Kinerja sektor riil yang lambat sehingga tidak mampu menyediakan lapangan kerja yang cukup, tentu akan semakin menghambat penyelesaian masalah pengangguran yang cukup serius. Jumlah orang setengah menganggur sebanyak 32,8 juta. Sementara data menunjukkan selama enam tahun kepemimpinan SBY, dari 12,2 juta lapangan kerja yang tercipta, 41 persen diantaranya adalah usaha jasa kemasyarakatan (termasuk di dalamnya organisasi politik, jasa reparasi, kebersihan, binatu, dll).

Kinerja sektor industri yang relatif lambat tentu juga akan semakin menyulitkan upaya pengentasan kemiskinan. Memang angka kemiskinan turun dari 14,2 persen tahun lalu menjadi 13,3 persen tahun ini.
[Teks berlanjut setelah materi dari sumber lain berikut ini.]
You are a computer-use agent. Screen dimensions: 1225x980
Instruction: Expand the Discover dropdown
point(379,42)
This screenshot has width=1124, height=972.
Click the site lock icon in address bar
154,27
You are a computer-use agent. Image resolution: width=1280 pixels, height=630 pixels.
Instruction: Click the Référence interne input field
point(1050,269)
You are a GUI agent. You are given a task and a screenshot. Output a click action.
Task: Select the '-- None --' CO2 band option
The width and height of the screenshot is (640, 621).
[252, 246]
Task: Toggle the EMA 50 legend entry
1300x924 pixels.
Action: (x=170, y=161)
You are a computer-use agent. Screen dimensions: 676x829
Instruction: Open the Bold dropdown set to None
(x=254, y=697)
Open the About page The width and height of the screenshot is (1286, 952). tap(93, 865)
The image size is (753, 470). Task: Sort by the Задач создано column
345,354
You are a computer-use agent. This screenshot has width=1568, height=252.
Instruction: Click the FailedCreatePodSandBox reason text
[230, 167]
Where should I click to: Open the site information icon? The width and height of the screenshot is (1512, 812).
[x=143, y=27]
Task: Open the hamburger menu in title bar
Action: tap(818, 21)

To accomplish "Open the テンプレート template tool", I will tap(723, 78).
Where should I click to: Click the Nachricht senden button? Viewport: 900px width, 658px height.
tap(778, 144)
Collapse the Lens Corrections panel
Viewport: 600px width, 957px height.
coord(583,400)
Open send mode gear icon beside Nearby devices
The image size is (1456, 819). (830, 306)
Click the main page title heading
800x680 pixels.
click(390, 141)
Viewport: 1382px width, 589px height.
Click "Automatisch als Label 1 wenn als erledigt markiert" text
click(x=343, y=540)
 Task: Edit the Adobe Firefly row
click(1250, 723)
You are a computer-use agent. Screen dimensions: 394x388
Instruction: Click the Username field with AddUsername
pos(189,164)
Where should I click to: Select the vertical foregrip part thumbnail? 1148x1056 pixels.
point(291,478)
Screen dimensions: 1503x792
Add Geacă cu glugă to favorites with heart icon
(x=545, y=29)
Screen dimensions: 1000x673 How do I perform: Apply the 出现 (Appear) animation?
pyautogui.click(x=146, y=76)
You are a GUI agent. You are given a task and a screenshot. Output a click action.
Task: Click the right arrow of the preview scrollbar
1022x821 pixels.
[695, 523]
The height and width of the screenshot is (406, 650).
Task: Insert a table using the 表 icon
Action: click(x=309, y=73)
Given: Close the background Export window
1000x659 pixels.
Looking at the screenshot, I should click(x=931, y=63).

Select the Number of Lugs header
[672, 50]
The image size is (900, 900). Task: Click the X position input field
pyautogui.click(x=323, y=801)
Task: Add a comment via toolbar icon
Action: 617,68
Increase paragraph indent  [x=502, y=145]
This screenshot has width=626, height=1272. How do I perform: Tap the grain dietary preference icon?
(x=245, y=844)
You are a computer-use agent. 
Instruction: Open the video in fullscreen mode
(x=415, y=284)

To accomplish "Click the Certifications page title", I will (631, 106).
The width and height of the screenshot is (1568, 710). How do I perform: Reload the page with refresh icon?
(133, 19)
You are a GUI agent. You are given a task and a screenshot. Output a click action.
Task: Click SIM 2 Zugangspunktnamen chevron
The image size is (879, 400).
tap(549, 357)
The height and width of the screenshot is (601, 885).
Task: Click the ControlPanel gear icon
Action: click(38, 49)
Tetapi berkurangnya jumlah orang yang berada di bawah garis kemiskinan sekitar 1,5 juta orang, tidak sebanding dengan anggaran pengentasan kemiskinan yang membengkak dari Rp 66 triliun (2009) menjadi Rp 94 triliun (2010).

Fakta diatas menunjukkan salah satu dari sekian kelemahan dalam manajemen fiskal pemerintah termasuk kinerja di sisi penerimaan maupun belanja negara. Hingga November 2010, penerimaan pajak mencapai 77,7 persen lebih rendah dari realisasi penerimaan pada periode yang sama tahun lalu. Kinerja yang lebih buruk tercatat pada kinerja belanja dimana total belanja modal hingga bulan November sebesar 38 persen. Realisasi yang lamban dari pengeluaran pemerintah inilah yang menyebabkan absennya stimulus ekonomi dan lambannya penciptaan lapangan kerja.

Ternyata kinerja ekonomi 2010 sulit untuk dikatakan bagus. Bahkan tidak tepat untuk dinilai biasa-biasa saja karena ternyata sangat banyak sisi yang menunjukkan kinerja buruk.